Item-finding records:

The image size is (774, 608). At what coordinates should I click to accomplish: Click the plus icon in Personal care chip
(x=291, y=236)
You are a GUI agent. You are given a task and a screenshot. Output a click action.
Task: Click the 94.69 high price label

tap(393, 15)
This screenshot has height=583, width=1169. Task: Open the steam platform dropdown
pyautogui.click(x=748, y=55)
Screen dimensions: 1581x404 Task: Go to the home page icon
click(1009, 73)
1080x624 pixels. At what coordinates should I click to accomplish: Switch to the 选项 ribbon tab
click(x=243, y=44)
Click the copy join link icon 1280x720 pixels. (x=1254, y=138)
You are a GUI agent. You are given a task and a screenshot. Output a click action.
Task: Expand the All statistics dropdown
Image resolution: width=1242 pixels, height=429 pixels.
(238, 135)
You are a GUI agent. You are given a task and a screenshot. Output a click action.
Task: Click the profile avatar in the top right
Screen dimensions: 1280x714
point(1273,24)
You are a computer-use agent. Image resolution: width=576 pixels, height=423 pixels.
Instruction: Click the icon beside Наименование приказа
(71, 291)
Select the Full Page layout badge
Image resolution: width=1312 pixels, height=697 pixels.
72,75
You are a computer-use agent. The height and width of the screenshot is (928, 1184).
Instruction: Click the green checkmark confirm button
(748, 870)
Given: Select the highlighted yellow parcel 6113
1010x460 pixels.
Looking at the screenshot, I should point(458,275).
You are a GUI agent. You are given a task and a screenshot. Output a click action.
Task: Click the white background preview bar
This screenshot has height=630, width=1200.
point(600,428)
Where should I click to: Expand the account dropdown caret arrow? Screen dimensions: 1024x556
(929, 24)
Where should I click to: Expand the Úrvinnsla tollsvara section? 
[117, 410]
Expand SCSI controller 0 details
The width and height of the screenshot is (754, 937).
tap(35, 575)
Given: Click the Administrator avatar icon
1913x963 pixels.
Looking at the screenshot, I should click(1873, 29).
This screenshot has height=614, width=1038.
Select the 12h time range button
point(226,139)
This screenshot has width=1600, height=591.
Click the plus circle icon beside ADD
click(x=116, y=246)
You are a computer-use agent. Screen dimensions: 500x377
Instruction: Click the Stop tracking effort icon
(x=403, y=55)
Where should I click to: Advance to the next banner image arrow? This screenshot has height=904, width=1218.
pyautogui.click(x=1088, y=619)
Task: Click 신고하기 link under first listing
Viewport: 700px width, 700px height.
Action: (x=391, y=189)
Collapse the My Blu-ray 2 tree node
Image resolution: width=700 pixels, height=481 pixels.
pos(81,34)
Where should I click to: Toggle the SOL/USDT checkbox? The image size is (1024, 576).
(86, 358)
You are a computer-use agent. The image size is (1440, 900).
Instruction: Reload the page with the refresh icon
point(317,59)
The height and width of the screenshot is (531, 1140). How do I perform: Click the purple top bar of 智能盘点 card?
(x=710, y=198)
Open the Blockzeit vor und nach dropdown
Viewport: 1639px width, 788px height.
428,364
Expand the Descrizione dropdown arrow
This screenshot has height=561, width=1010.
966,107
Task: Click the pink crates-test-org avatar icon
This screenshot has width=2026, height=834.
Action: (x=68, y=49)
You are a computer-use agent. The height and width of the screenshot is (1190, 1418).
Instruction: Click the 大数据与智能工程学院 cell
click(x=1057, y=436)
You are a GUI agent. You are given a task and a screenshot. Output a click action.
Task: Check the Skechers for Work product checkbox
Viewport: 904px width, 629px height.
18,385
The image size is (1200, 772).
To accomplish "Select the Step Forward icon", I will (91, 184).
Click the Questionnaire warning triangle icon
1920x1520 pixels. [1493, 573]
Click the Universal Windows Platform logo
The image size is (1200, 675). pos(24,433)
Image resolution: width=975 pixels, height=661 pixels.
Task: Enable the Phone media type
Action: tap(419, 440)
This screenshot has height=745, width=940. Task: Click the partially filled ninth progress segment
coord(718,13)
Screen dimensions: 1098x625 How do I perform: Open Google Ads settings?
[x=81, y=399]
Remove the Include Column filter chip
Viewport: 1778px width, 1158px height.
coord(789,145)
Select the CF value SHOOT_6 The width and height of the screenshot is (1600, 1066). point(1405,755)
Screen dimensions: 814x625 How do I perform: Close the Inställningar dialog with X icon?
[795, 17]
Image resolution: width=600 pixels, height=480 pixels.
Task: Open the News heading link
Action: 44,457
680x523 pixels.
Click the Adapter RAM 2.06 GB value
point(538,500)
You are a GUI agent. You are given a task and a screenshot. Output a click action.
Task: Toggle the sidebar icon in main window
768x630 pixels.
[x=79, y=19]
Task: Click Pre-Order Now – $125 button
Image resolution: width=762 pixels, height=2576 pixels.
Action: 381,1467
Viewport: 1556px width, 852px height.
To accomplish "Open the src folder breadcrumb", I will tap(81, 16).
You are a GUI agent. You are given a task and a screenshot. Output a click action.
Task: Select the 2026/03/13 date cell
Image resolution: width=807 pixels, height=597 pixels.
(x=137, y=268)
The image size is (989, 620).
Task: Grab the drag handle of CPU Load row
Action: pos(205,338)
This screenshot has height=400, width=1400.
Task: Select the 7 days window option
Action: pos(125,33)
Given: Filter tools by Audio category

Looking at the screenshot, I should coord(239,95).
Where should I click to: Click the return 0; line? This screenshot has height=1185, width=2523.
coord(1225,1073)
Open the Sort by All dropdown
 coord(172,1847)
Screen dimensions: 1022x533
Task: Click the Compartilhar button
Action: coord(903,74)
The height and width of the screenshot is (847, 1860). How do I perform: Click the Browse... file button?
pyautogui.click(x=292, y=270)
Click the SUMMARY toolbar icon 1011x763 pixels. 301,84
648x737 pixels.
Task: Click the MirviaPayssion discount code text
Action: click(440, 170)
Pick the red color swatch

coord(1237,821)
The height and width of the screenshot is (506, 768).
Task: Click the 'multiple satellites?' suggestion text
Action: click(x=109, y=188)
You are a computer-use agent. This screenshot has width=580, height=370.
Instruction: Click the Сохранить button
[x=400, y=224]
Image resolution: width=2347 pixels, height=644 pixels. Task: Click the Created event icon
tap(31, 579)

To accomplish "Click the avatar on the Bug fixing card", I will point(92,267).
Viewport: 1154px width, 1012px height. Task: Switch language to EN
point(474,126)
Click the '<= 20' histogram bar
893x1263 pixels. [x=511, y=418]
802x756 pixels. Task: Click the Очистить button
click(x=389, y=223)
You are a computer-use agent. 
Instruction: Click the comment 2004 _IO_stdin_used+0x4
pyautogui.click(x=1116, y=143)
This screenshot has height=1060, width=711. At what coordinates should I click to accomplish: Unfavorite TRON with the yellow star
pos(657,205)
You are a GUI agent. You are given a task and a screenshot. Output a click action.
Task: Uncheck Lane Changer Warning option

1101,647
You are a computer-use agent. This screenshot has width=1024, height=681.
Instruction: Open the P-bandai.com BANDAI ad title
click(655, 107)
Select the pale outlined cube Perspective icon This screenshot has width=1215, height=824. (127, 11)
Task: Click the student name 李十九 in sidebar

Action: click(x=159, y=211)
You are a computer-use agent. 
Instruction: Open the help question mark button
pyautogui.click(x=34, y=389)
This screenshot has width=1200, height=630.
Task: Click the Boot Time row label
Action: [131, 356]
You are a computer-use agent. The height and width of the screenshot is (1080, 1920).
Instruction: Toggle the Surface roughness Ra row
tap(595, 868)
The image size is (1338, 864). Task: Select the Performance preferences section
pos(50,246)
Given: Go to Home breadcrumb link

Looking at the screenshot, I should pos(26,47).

Set problem => Please render each line of the entries above as a JSON list of strings, with one string per line and blank lines omitted.

Final result =>
[
  "The image size is (774, 608). At what coordinates should I click to accomplish: Click the plus icon in Personal care chip",
  "(x=291, y=236)",
  "You are a GUI agent. You are given a task and a screenshot. Output a click action.",
  "Task: Click the 94.69 high price label",
  "tap(393, 15)",
  "This screenshot has height=583, width=1169. Task: Open the steam platform dropdown",
  "pyautogui.click(x=748, y=55)",
  "Screen dimensions: 1581x404 Task: Go to the home page icon",
  "click(1009, 73)",
  "1080x624 pixels. At what coordinates should I click to accomplish: Switch to the 选项 ribbon tab",
  "click(x=243, y=44)",
  "Click the copy join link icon 1280x720 pixels. (x=1254, y=138)",
  "You are a GUI agent. You are given a task and a screenshot. Output a click action.",
  "Task: Expand the All statistics dropdown",
  "Image resolution: width=1242 pixels, height=429 pixels.",
  "(238, 135)",
  "You are a GUI agent. You are given a task and a screenshot. Output a click action.",
  "Task: Click the profile avatar in the top right",
  "Screen dimensions: 1280x714",
  "point(1273,24)",
  "You are a computer-use agent. Image resolution: width=576 pixels, height=423 pixels.",
  "Instruction: Click the icon beside Наименование приказа",
  "(71, 291)",
  "Select the Full Page layout badge",
  "Image resolution: width=1312 pixels, height=697 pixels.",
  "72,75",
  "You are a computer-use agent. The height and width of the screenshot is (928, 1184).",
  "Instruction: Click the green checkmark confirm button",
  "(748, 870)",
  "Given: Select the highlighted yellow parcel 6113",
  "1010x460 pixels.",
  "Looking at the screenshot, I should point(458,275).",
  "You are a GUI agent. You are given a task and a screenshot. Output a click action.",
  "Task: Click the white background preview bar",
  "This screenshot has height=630, width=1200.",
  "point(600,428)",
  "Where should I click to: Expand the account dropdown caret arrow? Screen dimensions: 1024x556",
  "(929, 24)",
  "Where should I click to: Expand the Úrvinnsla tollsvara section? ",
  "[117, 410]",
  "Expand SCSI controller 0 details",
  "The width and height of the screenshot is (754, 937).",
  "tap(35, 575)",
  "Given: Click the Administrator avatar icon",
  "1913x963 pixels.",
  "Looking at the screenshot, I should click(1873, 29).",
  "This screenshot has height=614, width=1038.",
  "Select the 12h time range button",
  "point(226,139)",
  "This screenshot has width=1600, height=591.",
  "Click the plus circle icon beside ADD",
  "click(x=116, y=246)",
  "You are a computer-use agent. Screen dimensions: 500x377",
  "Instruction: Click the Stop tracking effort icon",
  "(x=403, y=55)",
  "Where should I click to: Advance to the next banner image arrow? This screenshot has height=904, width=1218.",
  "pyautogui.click(x=1088, y=619)",
  "Task: Click 신고하기 link under first listing",
  "Viewport: 700px width, 700px height.",
  "Action: (x=391, y=189)",
  "Collapse the My Blu-ray 2 tree node",
  "Image resolution: width=700 pixels, height=481 pixels.",
  "pos(81,34)",
  "Where should I click to: Toggle the SOL/USDT checkbox? The image size is (1024, 576).",
  "(86, 358)",
  "You are a computer-use agent. The image size is (1440, 900).",
  "Instruction: Reload the page with the refresh icon",
  "point(317,59)",
  "The height and width of the screenshot is (531, 1140). How do I perform: Click the purple top bar of 智能盘点 card?",
  "(x=710, y=198)",
  "Open the Blockzeit vor und nach dropdown",
  "Viewport: 1639px width, 788px height.",
  "428,364",
  "Expand the Descrizione dropdown arrow",
  "This screenshot has height=561, width=1010.",
  "966,107",
  "Task: Click the pink crates-test-org avatar icon",
  "This screenshot has width=2026, height=834.",
  "Action: (x=68, y=49)",
  "You are a computer-use agent. The height and width of the screenshot is (1190, 1418).",
  "Instruction: Click the 大数据与智能工程学院 cell",
  "click(x=1057, y=436)",
  "You are a GUI agent. You are given a task and a screenshot. Output a click action.",
  "Task: Check the Skechers for Work product checkbox",
  "Viewport: 904px width, 629px height.",
  "18,385",
  "The image size is (1200, 772).",
  "To accomplish \"Select the Step Forward icon\", I will (91, 184).",
  "Click the Questionnaire warning triangle icon",
  "1920x1520 pixels. [1493, 573]",
  "Click the Universal Windows Platform logo",
  "The image size is (1200, 675). pos(24,433)",
  "Image resolution: width=975 pixels, height=661 pixels.",
  "Task: Enable the Phone media type",
  "Action: tap(419, 440)",
  "This screenshot has height=745, width=940. Task: Click the partially filled ninth progress segment",
  "coord(718,13)",
  "Screen dimensions: 1098x625 How do I perform: Open Google Ads settings?",
  "[x=81, y=399]",
  "Remove the Include Column filter chip",
  "Viewport: 1778px width, 1158px height.",
  "coord(789,145)",
  "Select the CF value SHOOT_6 The width and height of the screenshot is (1600, 1066). point(1405,755)",
  "Screen dimensions: 814x625 How do I perform: Close the Inställningar dialog with X icon?",
  "[795, 17]",
  "Image resolution: width=600 pixels, height=480 pixels.",
  "Task: Open the News heading link",
  "Action: 44,457",
  "680x523 pixels.",
  "Click the Adapter RAM 2.06 GB value",
  "point(538,500)",
  "You are a GUI agent. You are given a task and a screenshot. Output a click action.",
  "Task: Toggle the sidebar icon in main window",
  "768x630 pixels.",
  "[x=79, y=19]",
  "Task: Click Pre-Order Now – $125 button",
  "Image resolution: width=762 pixels, height=2576 pixels.",
  "Action: 381,1467",
  "Viewport: 1556px width, 852px height.",
  "To accomplish \"Open the src folder breadcrumb\", I will tap(81, 16).",
  "You are a GUI agent. You are given a task and a screenshot. Output a click action.",
  "Task: Select the 2026/03/13 date cell",
  "Image resolution: width=807 pixels, height=597 pixels.",
  "(x=137, y=268)",
  "The image size is (989, 620).",
  "Task: Grab the drag handle of CPU Load row",
  "Action: pos(205,338)",
  "This screenshot has height=400, width=1400.",
  "Task: Select the 7 days window option",
  "Action: pos(125,33)",
  "Given: Filter tools by Audio category",
  "Looking at the screenshot, I should coord(239,95).",
  "Where should I click to: Click the return 0; line? This screenshot has height=1185, width=2523.",
  "coord(1225,1073)",
  "Open the Sort by All dropdown",
  " coord(172,1847)",
  "Screen dimensions: 1022x533",
  "Task: Click the Compartilhar button",
  "Action: coord(903,74)",
  "The height and width of the screenshot is (847, 1860). How do I perform: Click the Browse... file button?",
  "pyautogui.click(x=292, y=270)",
  "Click the SUMMARY toolbar icon 1011x763 pixels. 301,84",
  "648x737 pixels.",
  "Task: Click the MirviaPayssion discount code text",
  "Action: click(440, 170)",
  "Pick the red color swatch",
  "coord(1237,821)",
  "The height and width of the screenshot is (506, 768).",
  "Task: Click the 'multiple satellites?' suggestion text",
  "Action: click(x=109, y=188)",
  "You are a computer-use agent. This screenshot has width=580, height=370.",
  "Instruction: Click the Сохранить button",
  "[x=400, y=224]",
  "Image resolution: width=2347 pixels, height=644 pixels. Task: Click the Created event icon",
  "tap(31, 579)",
  "To accomplish \"Click the avatar on the Bug fixing card\", I will point(92,267).",
  "Viewport: 1154px width, 1012px height. Task: Switch language to EN",
  "point(474,126)",
  "Click the '<= 20' histogram bar",
  "893x1263 pixels. [x=511, y=418]",
  "802x756 pixels. Task: Click the Очистить button",
  "click(x=389, y=223)",
  "You are a computer-use agent. ",
  "Instruction: Click the comment 2004 _IO_stdin_used+0x4",
  "pyautogui.click(x=1116, y=143)",
  "This screenshot has height=1060, width=711. At what coordinates should I click to accomplish: Unfavorite TRON with the yellow star",
  "pos(657,205)",
  "You are a GUI agent. You are given a task and a screenshot. Output a click action.",
  "Task: Uncheck Lane Changer Warning option",
  "1101,647",
  "You are a computer-use agent. This screenshot has width=1024, height=681.",
  "Instruction: Open the P-bandai.com BANDAI ad title",
  "click(655, 107)",
  "Select the pale outlined cube Perspective icon This screenshot has width=1215, height=824. (127, 11)",
  "Task: Click the student name 李十九 in sidebar",
  "Action: click(x=159, y=211)",
  "You are a computer-use agent. ",
  "Instruction: Open the help question mark button",
  "pyautogui.click(x=34, y=389)",
  "This screenshot has width=1200, height=630.",
  "Task: Click the Boot Time row label",
  "Action: [131, 356]",
  "You are a computer-use agent. The height and width of the screenshot is (1080, 1920).",
  "Instruction: Toggle the Surface roughness Ra row",
  "tap(595, 868)",
  "The image size is (1338, 864). Task: Select the Performance preferences section",
  "pos(50,246)",
  "Given: Go to Home breadcrumb link",
  "Looking at the screenshot, I should pos(26,47)."
]